Coaches and staff from NSW Institute of Sport (NSWIS) went on a journey beyond high performance when they participated in a seminar to learn about deep performance from retired Australian fighter pilot, Christian ‘Boo’ Boucousis.
Boo shared his story of how and why he became a fighter pilot, flying a $200 million plane where the margin for error is only 5 seconds, all while travelling in excess of 1,500 km/h.
As only one of 400 fighter pilots in the country, Boo discussed situational awareness, deep performance, developing a plan to create a winning mindset and the importance of the debrief.
“The culture of honesty, being rankless and nameless; separating professional discussions and review from personal feelings with the mindset that it’s just about getting better,” was one of the key learnings for the Director of High Performance at NSWIS, Barrie-Jon Mather.
The importance of planning was another key learning as 80 per cent of errors can be traced back to the plan, caused by either poor planning or poor communication and understanding of the plan.
As a deep performance coach and mentor for leaders, their teams, and aspirational individuals, Boo helps people connect their purpose to a strategy to make an impact.
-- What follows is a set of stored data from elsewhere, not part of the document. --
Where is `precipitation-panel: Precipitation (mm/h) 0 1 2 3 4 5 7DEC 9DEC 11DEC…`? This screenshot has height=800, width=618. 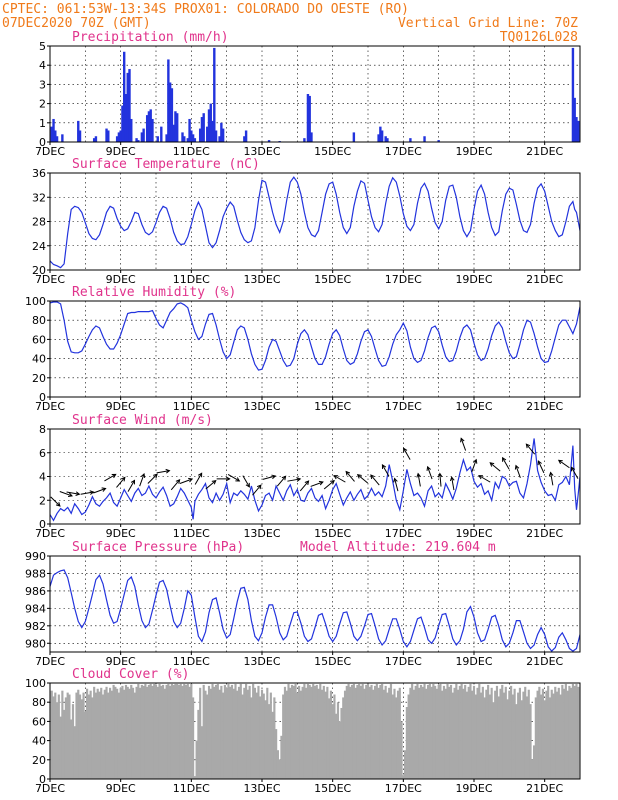 precipitation-panel: Precipitation (mm/h) 0 1 2 3 4 5 7DEC 9DEC 11DEC… is located at coordinates (308, 94).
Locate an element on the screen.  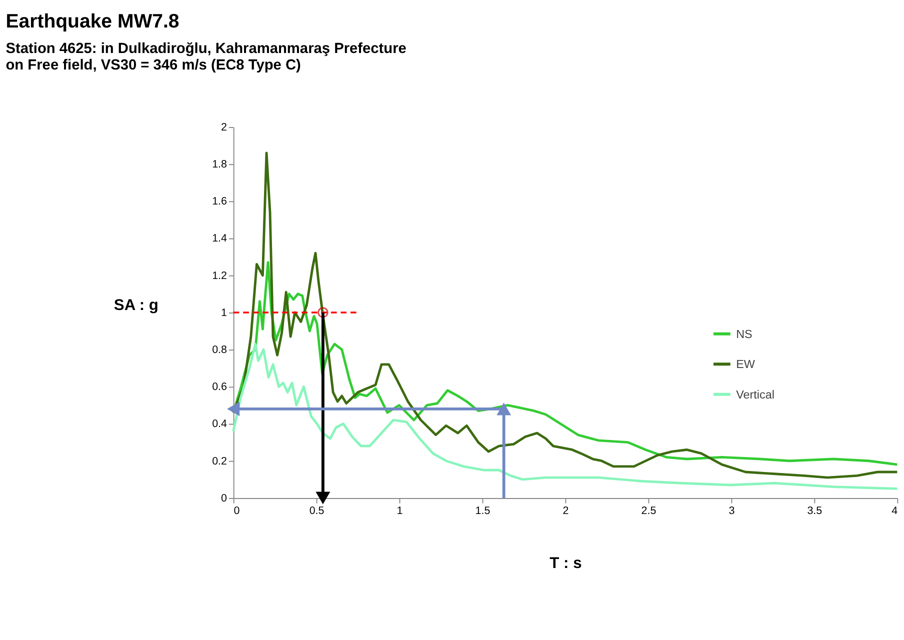
y-tick-label: 1.2 is located at coordinates (220, 276).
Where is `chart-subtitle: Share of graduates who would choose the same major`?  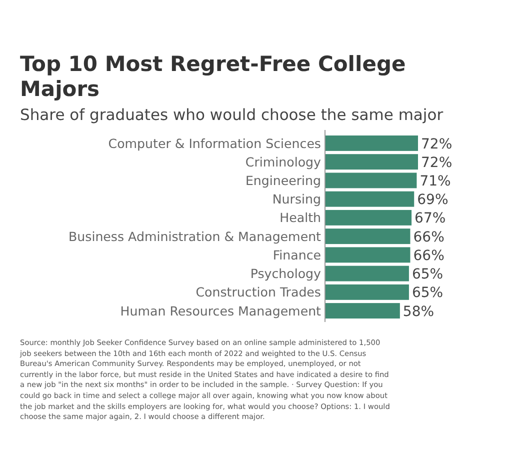 chart-subtitle: Share of graduates who would choose the same major is located at coordinates (232, 115).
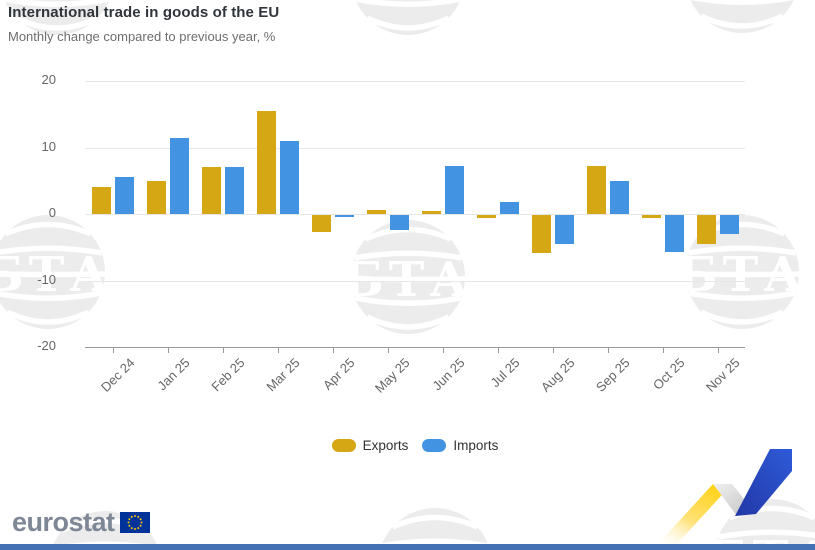  I want to click on x-axis-label-dec-24: Dec 24, so click(118, 375).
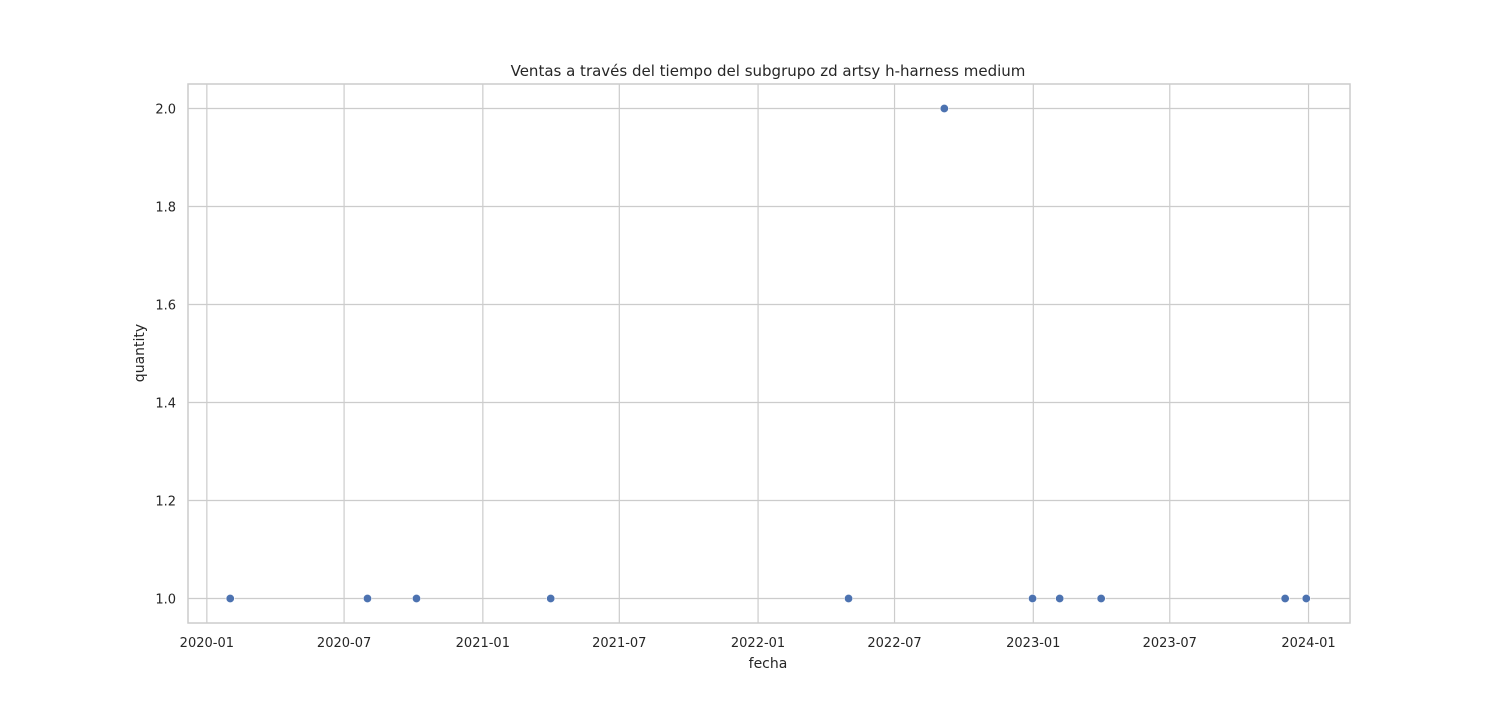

The retired fighter pilot explained that deep performance equates to purpose, trust and time.
He identified the likes of Roger Federer and Tom Brady as athletes who are deep performers, who have an innate sense of purpose, completely trust the team around them and are always aware of time.
He continued the presentation identifying high performers systemise their habits and routines.
Once a habit or behaviour is automatic, creativity flourishes and facilitates high order thinking. Humans need high order thinking to be high performers.
“These are all concepts that we can implement on a day-to-day basis, either informally in our discussions or more formally in the performance team meetings,” Barrie-Jon said.
The role of coaches is to make the complex simple and the simple compelling.
“I’m looking forward to seeing the changes in our programs when we become comfortable with giving and receiving feedback.”